··· TEXT EXCERPT ···
Ministry of Defence ‘targeted by Chinese hack’ | #hacking | #cybersecurity | #infosec | #comptia | #pentest | #hacker

China has hacked the Ministry of Defence, the Telegraph understands.

Hackers gained access to payroll information including names, bank details and some addresses of serving personnel, reservists and veterans in the data breach.

MPs are to be told about the cyber attack today (Tue) and an investigation has been launched into how such sensitive information could have been accessed.

The MoD has not confirmed which country was behind the hack but the Telegraph understands it was China.

It comes after Chinese-state backed hackers targeted the Electoral Commission and accessed the voting records of 40 million people in 2021.

They also targeted MPs and staff from the White House and US defence agencies.

Around 2,000 people are thought to have been affected, although the number of addresses that have been compromised is understood to be far fewer.

The cyber attack is thought to have been on a payroll system operated by a contractor external to the MoD.

The system, which is the main mechanism for administering pay and expenses for service personnel, is separate from the wider MoD infrastructure. It was immediately taken offline once the attack had been spotted.

It is not known if the contractor is responsible for any other part of the MoD infrastructure or whether the company was targeted specifically because of a known vulnerability in their systems.

The attack, which is thought to have taken place in recent days, would not have been able to access any personal details of special forces personnel as they are administered through a separate system.

However, some veterans that have left the armed forces in recent years may have been affected.

The MoD is expected to contact anyone whose details have been compromised over the next few days.

All salary payments will be made as normal but some expenses payments may be delayed as a result of the attack.

Officials are said to be working to understand the scale of the breach, which could raise questions about whether allies with strained relationships with China wish to share sensitive intelligence with the UK.

Previous attacks against the UK

March 2024: The UK and the United States accused China of a global campaign of “malicious” cyber attacks in an unprecedented joint operation to reveal Beijing’s espionage.

Britain publicly blamed China for targeting the Electoral Commission watchdog and for being behind a campaign of online “reconnaissance” aimed at the email accounts of MPs and peers.

December 2023:A Foreign Office minister told the Commons that private conversations of high-profile politicians and civil servants were compromised by Russia’s principal security service during “sustained” attempts to interfere in UK politics.

A cyber influence campaign by a group known as Star Blizzard, “almost certainly” a subordinate of an FSB cyber unit, had “selectively leaked and amplified information” since 2015.

July 2022: The British Army confirmed a “breach” of its Twitter and YouTube accounts. The channel featured videos on cyptocurrency and images of billionaire businessman Elon Musk.

The official Twitter account had retweeted a number of posts appearing to relate to NFTs (non-fungible tokens).

April 2021: Britain accused Russia’s foreign intelligence service of being behind a major cyber attack on the West.

The Foreign, Commonwealth and Development Office (FCDO) said the National Cyber Security Centre (NCSC) had assessed that it was “highly likely” the SVR was responsible for the so-called SolarWinds hack.

July 2020: Britain, the United States and Canada accused Russian spies of targeting scientists seeking to develop a coronavirus vaccine.

The three allies said hackers linked to Russian intelligence were seeking to steal the secrets of research bodies around the world, including in the UK.
··· DATA SECTION ···
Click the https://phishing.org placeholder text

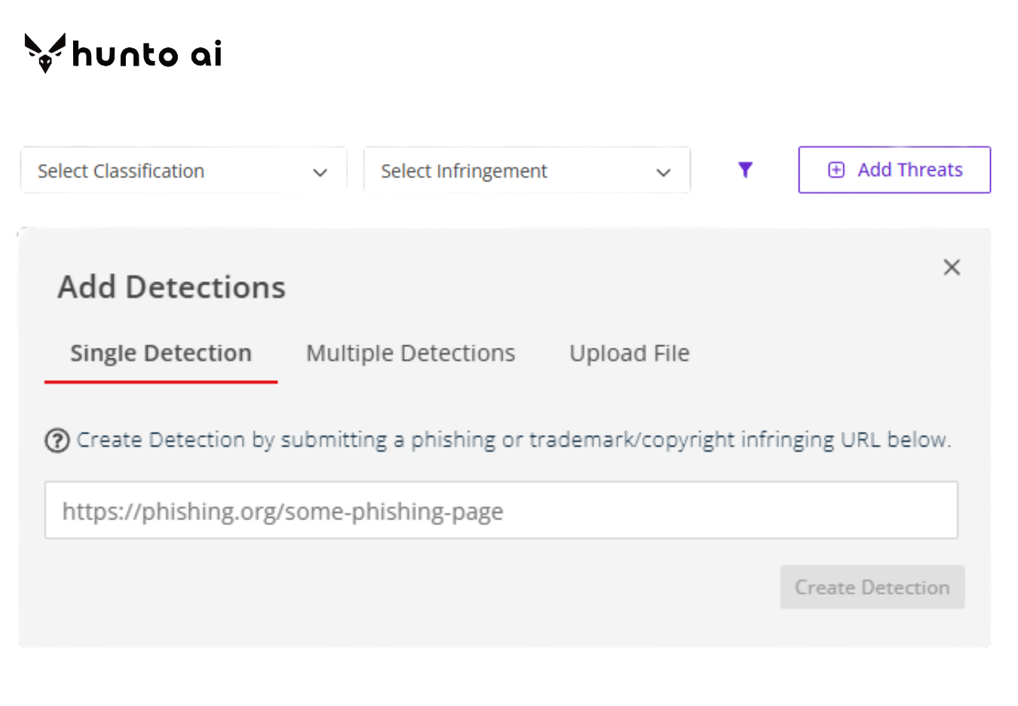[x=283, y=512]
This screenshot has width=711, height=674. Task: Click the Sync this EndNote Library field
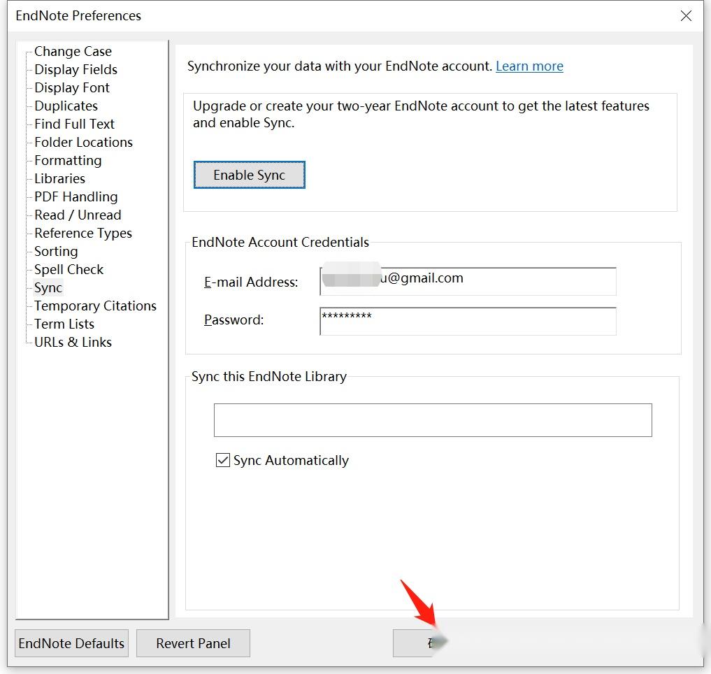pyautogui.click(x=432, y=420)
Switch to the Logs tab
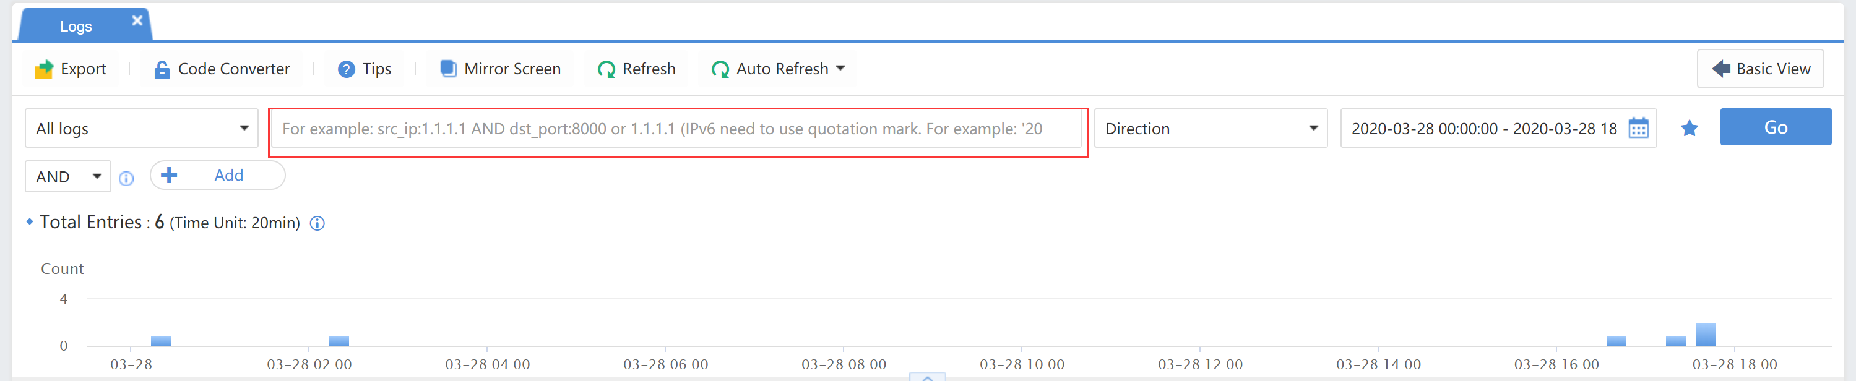The width and height of the screenshot is (1856, 381). pyautogui.click(x=76, y=27)
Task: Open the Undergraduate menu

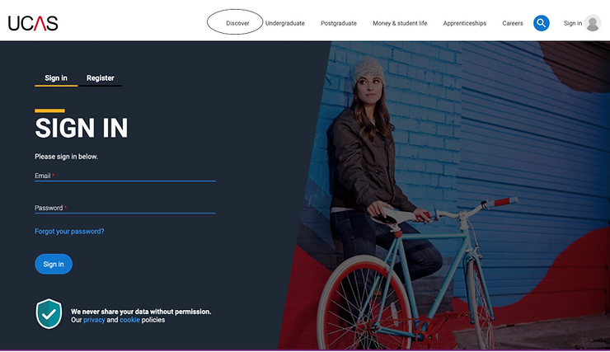Action: [284, 23]
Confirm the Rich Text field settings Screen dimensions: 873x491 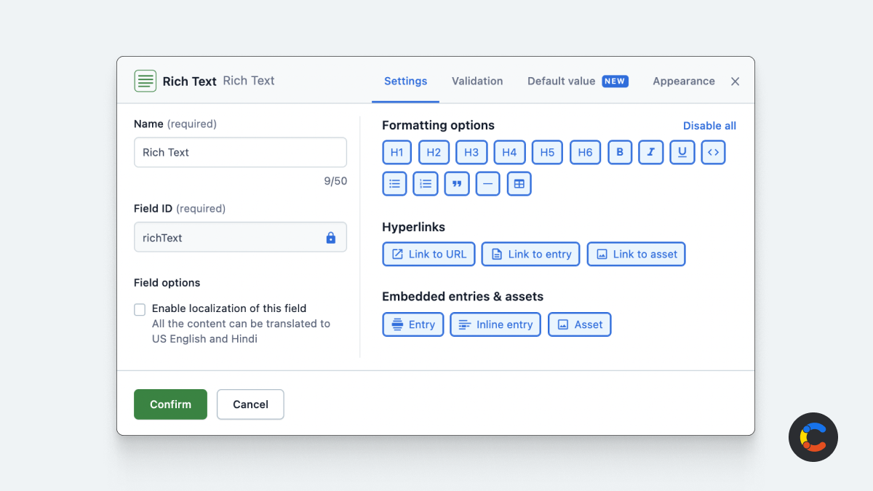[x=170, y=404]
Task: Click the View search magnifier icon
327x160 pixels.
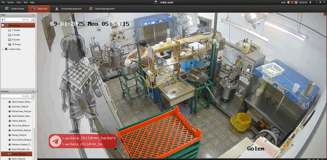Action: point(33,20)
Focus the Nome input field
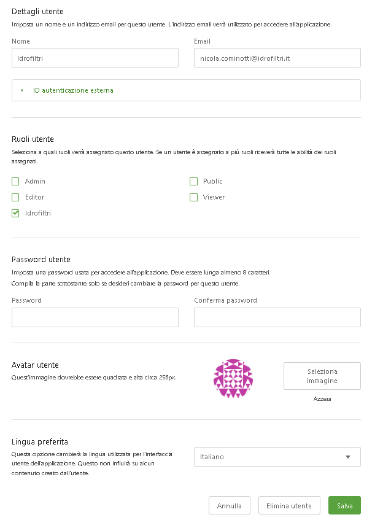383x520 pixels. 95,58
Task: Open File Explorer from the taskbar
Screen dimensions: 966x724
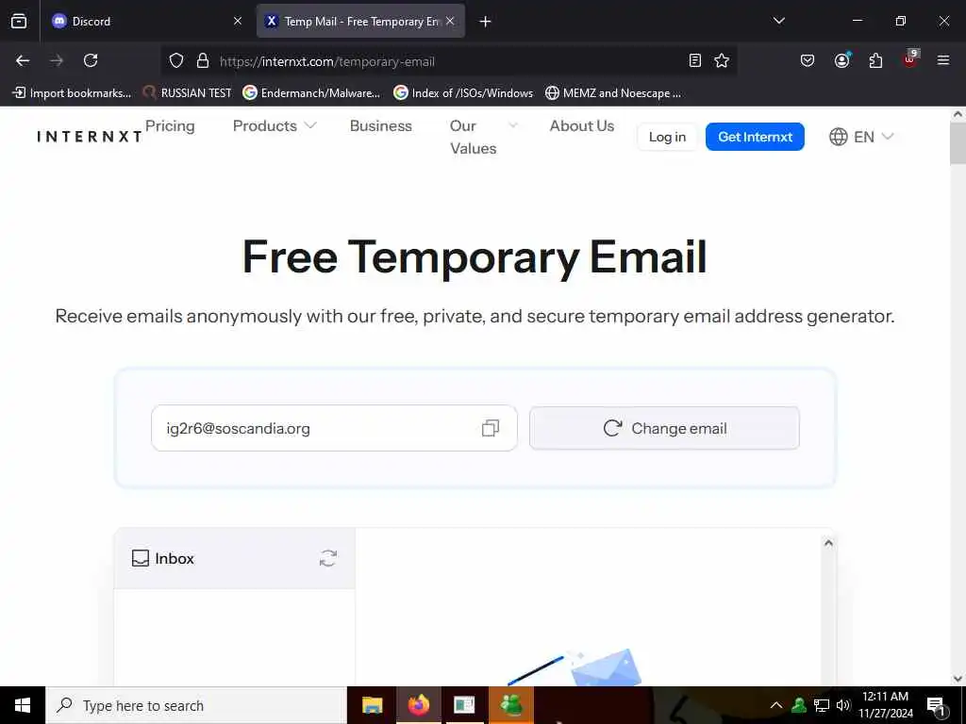Action: point(372,705)
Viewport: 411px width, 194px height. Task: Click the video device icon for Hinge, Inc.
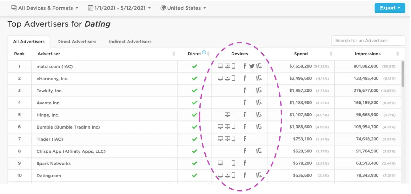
···
**REQUIRED ACTION 1**
From the article about the Ministry of Defence hack, quote the passage starting at "Officials are said" and ending at "with the UK.".
**REQUIRED ACTION 2**
According to the article about the Ministry of Defence hack, roughly how many people are thought to have been affected by the breach?
Draw only on the article about the Ministry of Defence hack, not on the entries.

**ANSWER AREA 1**
Officials are said to be working to understand the scale of the breach, which could raise questions about whether allies with strained relationships with China wish to share sensitive intelligence with the UK.

**ANSWER AREA 2**
Around 2,000 people are thought to have been affected.